Hi God – I hope you read blogs…

25 07 2008

… because I’m pretty sure you haven’t been answering my prayers. Quick question — why didn’t you tell me I had ADD until just now? If you were that busy, could you have told someone else to tell me? ‘Cause here’s the deal: for almost four decades, I thought my head space was merely the result of the complete lack of love in the family. I’ve honed coping mechanisms and chased stuff I thought were keeping me even keel to compensate for that void. Somehow, I’ve managed to piss off practically every single person I’ve ever met because of my big mouth. I’ve kept friends that enabled my behavior but didn’t enhance my life. I’m surrounded by the massive clutter of half-finished projects that looked so promising when I first conjured them up. I do admit, I’ve always had pretty great sex and embarked on some crazy adventures, like that fetish party in Malibu and spending all my money traveling on a whim, so that’s cool. But you know what? Because I was literally out of my mind, I lost the love my life, a woman who was my best friend. I wanted to marry her. Now she doesn’t want anything to do with me.  IT”S NOT MY FAULT!

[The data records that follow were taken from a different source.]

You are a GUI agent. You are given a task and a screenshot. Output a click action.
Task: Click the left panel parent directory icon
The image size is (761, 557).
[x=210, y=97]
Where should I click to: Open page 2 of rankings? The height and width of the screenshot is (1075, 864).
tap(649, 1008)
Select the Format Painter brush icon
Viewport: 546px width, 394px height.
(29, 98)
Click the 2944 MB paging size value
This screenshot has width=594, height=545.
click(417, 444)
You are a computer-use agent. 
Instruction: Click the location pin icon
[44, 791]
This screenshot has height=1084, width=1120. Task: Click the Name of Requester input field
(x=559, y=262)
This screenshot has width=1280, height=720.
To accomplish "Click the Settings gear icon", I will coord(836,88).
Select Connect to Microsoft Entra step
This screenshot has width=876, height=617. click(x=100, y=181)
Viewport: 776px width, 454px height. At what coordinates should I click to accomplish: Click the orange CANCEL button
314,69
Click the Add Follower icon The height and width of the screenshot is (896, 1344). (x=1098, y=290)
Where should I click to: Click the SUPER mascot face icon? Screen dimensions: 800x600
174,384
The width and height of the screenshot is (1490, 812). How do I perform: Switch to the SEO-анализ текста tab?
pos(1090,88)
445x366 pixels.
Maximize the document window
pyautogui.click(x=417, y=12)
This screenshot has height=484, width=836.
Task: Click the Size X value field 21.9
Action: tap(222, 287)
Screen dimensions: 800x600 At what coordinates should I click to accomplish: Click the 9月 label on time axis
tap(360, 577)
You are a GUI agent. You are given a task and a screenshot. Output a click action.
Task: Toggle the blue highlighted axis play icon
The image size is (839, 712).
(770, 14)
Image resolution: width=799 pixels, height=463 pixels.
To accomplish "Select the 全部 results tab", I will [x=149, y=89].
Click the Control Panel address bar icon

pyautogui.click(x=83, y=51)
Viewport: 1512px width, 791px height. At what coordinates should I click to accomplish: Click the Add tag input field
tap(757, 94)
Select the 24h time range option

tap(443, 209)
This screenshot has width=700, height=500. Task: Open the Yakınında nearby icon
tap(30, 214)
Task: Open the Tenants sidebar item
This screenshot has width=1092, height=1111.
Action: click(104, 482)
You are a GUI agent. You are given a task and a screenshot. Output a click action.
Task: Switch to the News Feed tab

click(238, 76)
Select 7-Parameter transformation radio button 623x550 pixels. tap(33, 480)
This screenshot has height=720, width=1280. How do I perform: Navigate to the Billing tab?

All because I was blessed with a special blend of ADD. Mixed in with a family support system that expressed very little love.  I feel fucked in the ADD. 

So now, I have to start all over again and re-learn my social skills and basic approach to life. It’s a bummer.

As you know, I pay someone to listen to me once a week, because normal people have little idea what I’m going on about most of the time. It really sucks to only be able to talk to a confidante for forty five minutes a week.

Please don’t give me that crap about “it’s all part of the journey,” mister. It hasn’t been a journey. It’s been a damn endless spiral. I’ve been chasing everything. I thought I was cool and eccentric. Turns out I’m socially retarded. Thank God (that’s you) for the Vyvanse. At least it’s severely reduced my porn intake. And I’m not chasing the girls. But it is turning me into a Stepford Wife.

I have an idea, but please, take this with a grain of salt, because I don’t know if it’s the ADD talking, but if I have to start all over, could I start over as a baby again? This particular social experiment of yours is failing. Miserably.

And stop telling me, “Try to be positive — at least you don’t have irritable bowel syndrome.” That’s not helping.